What makes a strategic plan strategic?
X: We need a strategic plan.
Me: Why do you need one of those?
X: Everybody needs a strategic plan.
Me: Okay. That didn’t work. Let me try it another way. What makes a plan strategic?
X: You start with a strategy and you create a plan to make it happen over the next three years.
Me: So, you plan out the next three years?
X: Yes. Or four.
Me: Doesn’t the plan assume you know how the Universe will behave over the next three years?
X: We know our market, we know our customers, we know our technology, and we make a three-year plan.
Me: And what if something changes, like COVID, tariffs, or a new competitor brings to market something that obsoletes your best product?
X: You can’t plan for that.
Me: Exactly.
X: You’re talking in circles! What do you mean?
Me: If your three-year plan can’t plan for unplanned things, what kind of plan is that?
X: I told you. It’s a strategic plan.
Me: Hmm. Let me try that again. What happens when something unexpected arises and your plan needs to change?
X: It’s a strategic plan. Those don’t change.
Me: Arrg. Do you mean the plan should change, but you don’t make the change? Or strategic plans never change?
X: Strategic plans don’t change because they’re strategic. We put a lot of time into creating them.
Me: They don’t change because they take a lot of time and effort to create?
X: Well, yes. We have long planning meetings, and our best people spend a lot of time creating it.
Me: Do you think the Universe cares how long it took you to create your plan?
X: There you go again with the Universe thing.
Me: What I mean by that is there are many factors outside your control. It’s a big world out there. And you can’t plan for everything.
X: What do you mean? We put everything in the strategic plan.
Me: That’s not the type of everything I’m talking about. I’m talking about things outside your control that you cannot possibly know.
X: Are you saying we don’t know what we’re doing?

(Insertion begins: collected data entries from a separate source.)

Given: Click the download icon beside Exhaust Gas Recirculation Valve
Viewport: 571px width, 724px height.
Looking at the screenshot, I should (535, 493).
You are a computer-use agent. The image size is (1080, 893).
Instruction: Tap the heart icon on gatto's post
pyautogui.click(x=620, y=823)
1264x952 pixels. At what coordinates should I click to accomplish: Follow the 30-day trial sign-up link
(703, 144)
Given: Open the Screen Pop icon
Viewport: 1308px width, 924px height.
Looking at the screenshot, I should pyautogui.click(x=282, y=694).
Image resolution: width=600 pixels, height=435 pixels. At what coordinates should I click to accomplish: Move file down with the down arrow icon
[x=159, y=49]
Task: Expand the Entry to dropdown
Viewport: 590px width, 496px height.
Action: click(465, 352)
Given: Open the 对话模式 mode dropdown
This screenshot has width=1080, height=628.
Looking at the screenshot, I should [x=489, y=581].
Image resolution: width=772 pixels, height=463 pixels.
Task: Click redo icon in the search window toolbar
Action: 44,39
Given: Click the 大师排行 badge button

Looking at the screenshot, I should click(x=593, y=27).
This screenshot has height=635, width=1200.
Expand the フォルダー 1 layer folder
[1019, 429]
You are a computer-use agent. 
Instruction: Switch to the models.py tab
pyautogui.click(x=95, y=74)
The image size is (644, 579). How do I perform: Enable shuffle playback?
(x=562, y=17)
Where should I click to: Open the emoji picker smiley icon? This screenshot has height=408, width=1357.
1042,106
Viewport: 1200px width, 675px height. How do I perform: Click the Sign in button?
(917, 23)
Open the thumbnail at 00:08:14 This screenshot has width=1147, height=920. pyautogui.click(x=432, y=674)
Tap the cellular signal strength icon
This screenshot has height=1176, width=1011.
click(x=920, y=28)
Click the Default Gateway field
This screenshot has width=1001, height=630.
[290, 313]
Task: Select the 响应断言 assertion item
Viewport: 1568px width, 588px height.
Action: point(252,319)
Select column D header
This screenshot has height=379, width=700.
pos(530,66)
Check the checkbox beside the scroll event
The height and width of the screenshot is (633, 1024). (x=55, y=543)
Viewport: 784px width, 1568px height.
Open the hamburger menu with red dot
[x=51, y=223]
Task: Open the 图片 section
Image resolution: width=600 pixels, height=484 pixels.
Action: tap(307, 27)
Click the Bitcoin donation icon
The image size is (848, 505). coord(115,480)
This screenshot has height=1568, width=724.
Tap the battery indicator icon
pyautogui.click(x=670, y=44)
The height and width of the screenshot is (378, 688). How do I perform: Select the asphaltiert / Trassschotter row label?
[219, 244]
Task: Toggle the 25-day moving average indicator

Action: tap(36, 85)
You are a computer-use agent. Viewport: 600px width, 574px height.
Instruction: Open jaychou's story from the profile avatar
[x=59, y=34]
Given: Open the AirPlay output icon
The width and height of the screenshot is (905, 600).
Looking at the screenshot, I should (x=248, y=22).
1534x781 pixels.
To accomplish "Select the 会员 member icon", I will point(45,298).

Me: No, I’m saying you know everything you’re going to do over the next three years. And that’s the problem.
X: You are frustrating. First you tell me it’s impossible to plan for everything, then you tell me we have a problem because we plan for everything. What’s wrong with you?
Me: That’s the right question. There’s a lot wrong with me. I have a good idea that turns out to be wrong, so I change my plan. I think I understand what’s going on, but I learn that I’m wrong, so I change my plan. I have a plan, but something unexpected happens and turns my plan from good to wrong, so I change it, even if the plan is strategic, whatever that means.